Zimbabwe’s government-controlled media made headline news of the few positive points that could be extracted from the International Monetary Fund’s (IMF) press statement at the end of their two-week visit last month.
The first points highlighted by the IMF team were skimmed over for local readers, if mentioned at all. These were the IMF’s key findings:
Zimbabwe’s economy’s deterioration in the past five years had reduced its gross domestic product by about 30% and it was still contracting.
Inflation had doubled in each of the past three years to reach 600% at the end of last year. This had dire social consequences, including high and rising unemployment that made the poverty measures twice as serious, and school enrolments had been cut by 35% in 2003.

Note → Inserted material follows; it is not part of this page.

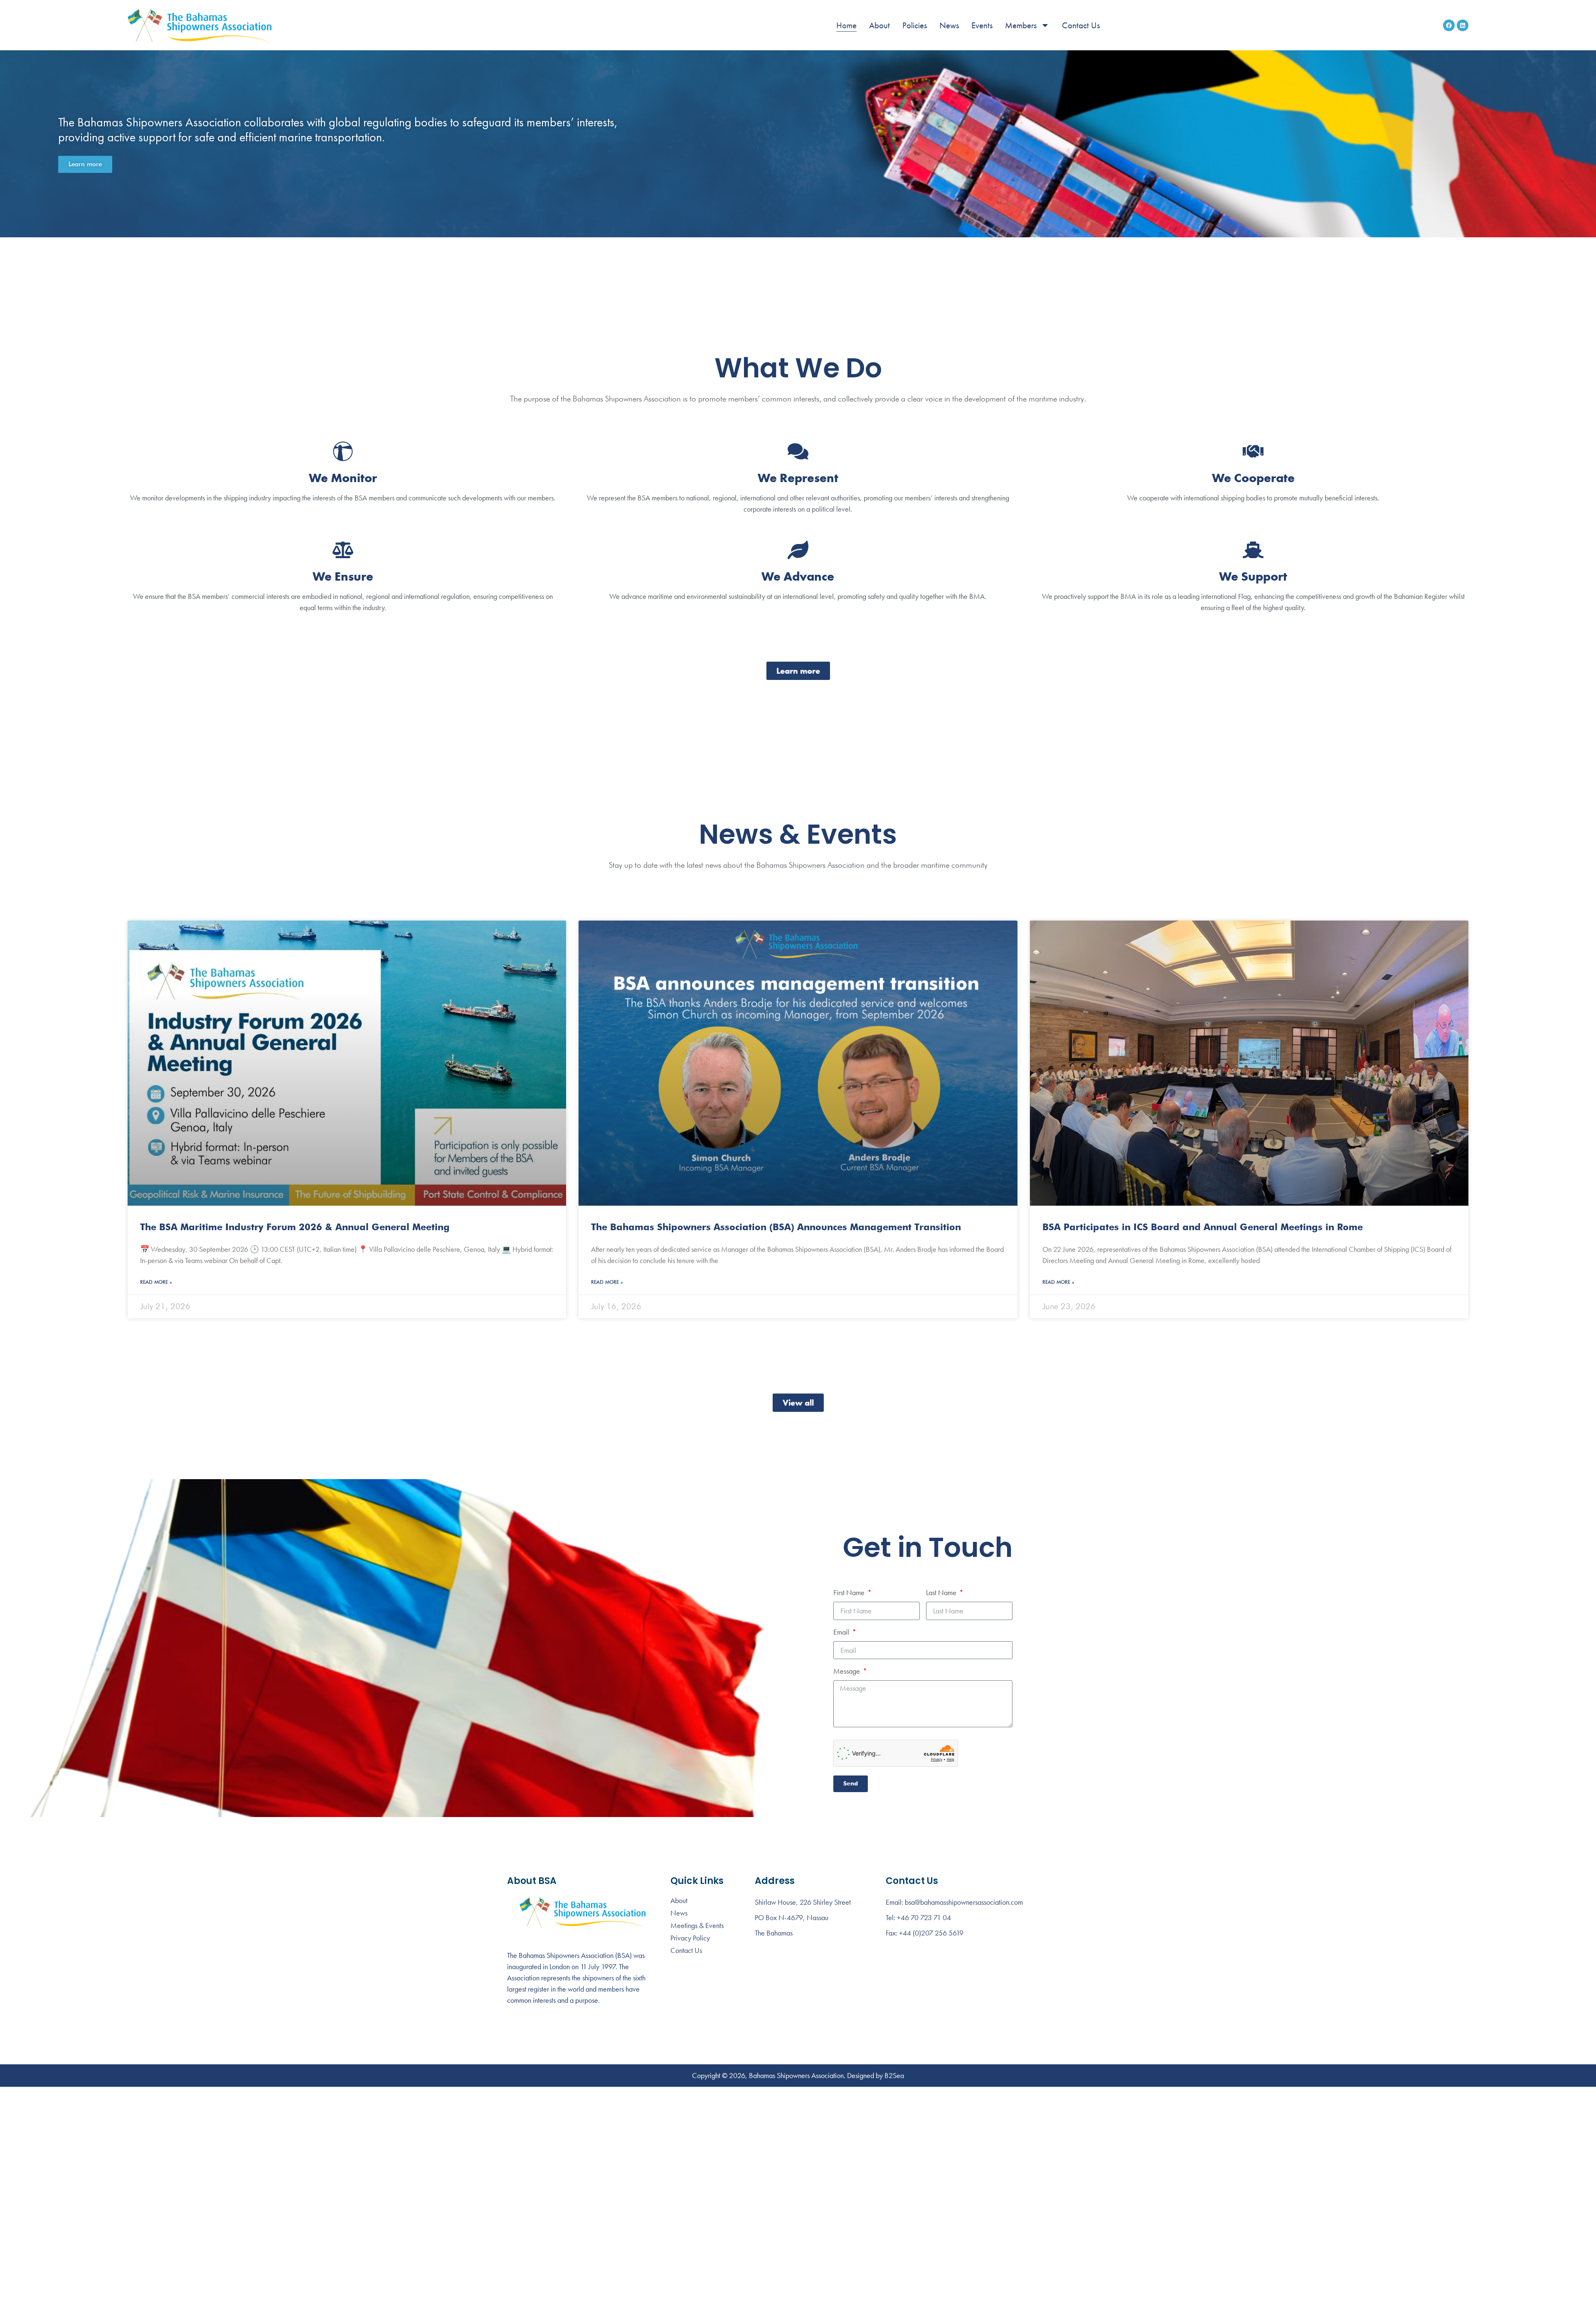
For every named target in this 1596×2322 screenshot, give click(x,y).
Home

Structural changes in agriculture relating to land reform negatively affected agricultural production.
Foreign donors have provided large amounts of humanitarian aid, but donor assistance has been curtailed because of concerns about the quality of governance.
Loose monetary policies had intensified inflationary pressures. They had also left interest rates highly negative in real terms, which imposed a heavy tax on savers, encouraged excessive borrowing, and increased the vulnerability of the financial sector.
Flight to alternative assets had been caused by the excessive liquidity growth, and this had contributed to record increases in real estate and share prices and hoarding of goods. Exports had suffered because of the uncompetitive official exchange rate, and official imports were severely constrained.
Acknowledging that the government’s budgetary operations were almost balanced last year, the IMF found this to be because of higher sales-tax collections after the mid-year price-control liberalisation and further cuts in government spending.
The IMF team did welcome steps taken in the 2004 Budget, in the December Monetary Policy Statement and in more recent moves to strengthen banking supervision. It encouraged the authorities to accelerate and broaden these efforts.
The IMF team was in the country to start the process of its so-called Article IV Consultation Report, a detailed economic statement of each member country’s performance and prospects. Normally the information gathered will be used to set guidelines for the various forms of assistance that the IMF might offer to the country and the criteria that a recipient country would have to meet to qualify for the facilities.
Conditions laid down normally focus on the basic issues directly affecting the stability of a country’s exchange rate. This means that sources of inflation, such as large Budget deficits, distorted interest-rate structures, dual exchange rates or the use of borrowed funds for consumption rather than investment would all be targeted for correction.
Once it has persuaded the country to deal effectively with these potential hazards, the IMF will typically show a strong preference for leaving market forces to determine exchange and interest rates, hopefully helped by a low inflation environment that has been achieved by rigorously applying strict fiscal and monetary policies.
Although Zimbabwe no longer qualifies for the IMF’s technical assistance, the team listed a number of recommendations to the Zimbabwe government. These were:
To focus monetary policy on taming inflation and on reducing pressure on the exchange rate, taking into account the vulnerability of the banking system.
To gear fiscal policy to the support of tighter monetary policies.
To use the exchange rate to decisively reinvigorate exports and contain the demand for imports, and to restart the comprehensive discussions that link private and public-sector efforts to meet Zimbabwe’s economic challenges.
While Zimbabwe’s arrears to the IMF, which stood at US$290-million at the end of February, place the country beyond the reach of IMF lending, the staff team welcomed Zimbabwe’s recent repayment of $6-million and its commitment to make quarterly payments of $1,5-million. The IMF team closed its press statement with the assurance that its executive board will closely examine the progress made on policies and payments when it considers the team’s Article IV Consultation Report in July.
The almost token instalments of $1,5-million a quarter that Zimbabwe has promised to pay off its arrears are intended to stave off the next stage on the road to Zimbabwe’s expulsion from the IMF — the ultimate step in a sequence that started with Zimbabwe losing its right of access to IMF funds, then its right to technical assistance, and thereafter its voting rights as a member country.
The feared compulsory withdrawal of Zimbabwe’s membership now appears to be on hold, but much more progress will be needed before funds will be offered or the country’s voting rights on the Board of Governors can be restored.
Records show that Zimbabwe has been in continuous arrears to the IMF since February 2001 and by the end of November last year, the arrears amounted to $273-million, (about 53% of its IMF quota). Of the total amount, $110-million was overdue to the Poverty Reduction and Growth Facility Trust. The IMF revealed at the time that Zimbabwe was the first and only country to have protracted overdue obligations to this trust.
Zimbabwe has doubled the measurable levels of poverty while shrinking the economy to only 70% of its size five years ago. It now has to repay $120-million to this facility. But as export revenues have dropped by half as a result of destructive policies, the country can barely manage the quarterly token instalment to keep its IMF membership on life support.